Prestigious-Salt-245@reddit
Prior to the sexual revolution of the 1960s it was considered bad form to want to look out of your rear window and see your neighbours in their rear window in various states of undress, so long gardens were the norm.
No-Jicama-6523@reddit
I don’t think it’s that recent!
No-Taro-6953@reddit
Yep. Many British houses built before the 1960s were designed with relatively large gardens to support household food production, particularly from the Victorian period through the interwar years, when self-sufficiency and home growing were common. this was reinforced by policy after World War I, especially under the Housing Act 1919, which funded large-scale council housebuilding with generous plots as part of the “homes fit for heroes” programme, often explicitly intended to improve health and allow space for growing vegetables.

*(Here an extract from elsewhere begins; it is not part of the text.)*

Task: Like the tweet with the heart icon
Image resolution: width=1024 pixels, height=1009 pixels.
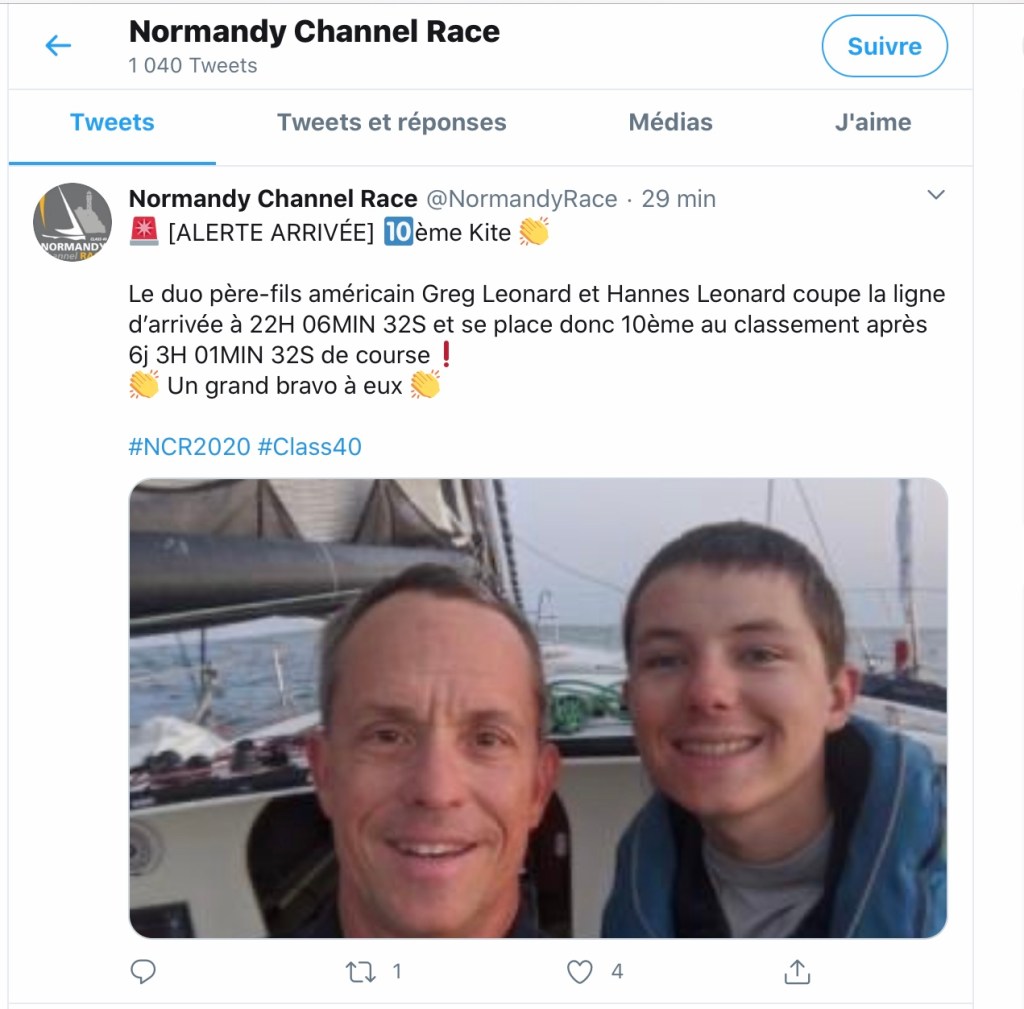Action: (580, 971)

Land was cheaper, planning restrictions were fewer, so speculative builders made the most of it. Adding a large garden was cheap, and made a house more attractive to buyers. It contributed to urban sprawl, which led to green belt protections being introduced in 1938 and later in 1955.
post-1960s housing was shaped by higher land values, increased urban density, and planning approaches under laws such as the Town and Country Planning Act 1947—generally resulted in smaller gardens and less emphasis on domestic food production. Supermarkets were becoming the norm (the first Sainsbury's supermarket having opened in Croydon in 1950).
LabAltruistic1609@reddit (OP)
!Solved
BertieBus@reddit
Live in a whole town built in the 60's and all the houses back onto communal areas. So you have a tiny yard out the back and then another door via the lounge area which goes onto a large grassy area. Most of the houses the front door goes into the kitchen, some will have another door which faces onto an alley. The whole concept is terrible for today's living.
The whole concept was community living. Houses in our town of that era are mostly cheaply built/terraced.
1930's would have given you the larger garden.
bishibashi@reddit
I used to live on an estate of 2 bed houses built as council housing (probably 50% still was) in the early 30s. Small houses but all had 20-30m gardens, and were originally laid out as a small lawn area immediately by the house and then an allotment type space in the rear 2/3.
derekclysdale@reddit
We need more houses nowadays, something to do with all the breeding that took place since 60's. So gardens got smaller in new builds.
Gisschace@reddit
Yes it was, the Addison act 1919 was the first love of legislation which led to the first widespread building of local authority housing. As part of that they recommended large front and back gardens to promote health to allow people to grow their own food. Remember the sort of housing people were living in before this; small, slum type housing with little outside space and shared facilities like toilets. So this was seen as the solution to a lot of public health problems.
This continued through WWII when people were encouraged to dig for victory. Then in the 60s the trend was for denser high rise properties.
Jumpy_Imagination208@reddit
No, the gardens were bigger because the plots didn’t require so many houses.
Now, a developer has to maximise the number of houses in a plot, which means smaller gardens.
Nothing to do with vegetable growing.
Respond_Sometimes@reddit
They don’t have to put the maximum number of houses. But that brings in the maximum amount of revenue for them.
herne_hunted@reddit
The Cadbury's built Bournville with large gardens for their workers but the rationale seems to have been "... to give every man his garden where he can come in touch with nature and thus know more of nature’s God". This was 1895.
Impossible_Theme_148@reddit
It doesn't sound remotely true - it sounds a lot more like what someone now thinks would explain it, so they just stated it was a fact and other people repeat it as if it were a fact
PolarLocalCallingSvc@reddit
I can't find any references but it sounds plausible.
Nowadays we're replacing back garden space with artificial turf a d front gardens paced over to allow parking cars (and then often parking on the street anyway).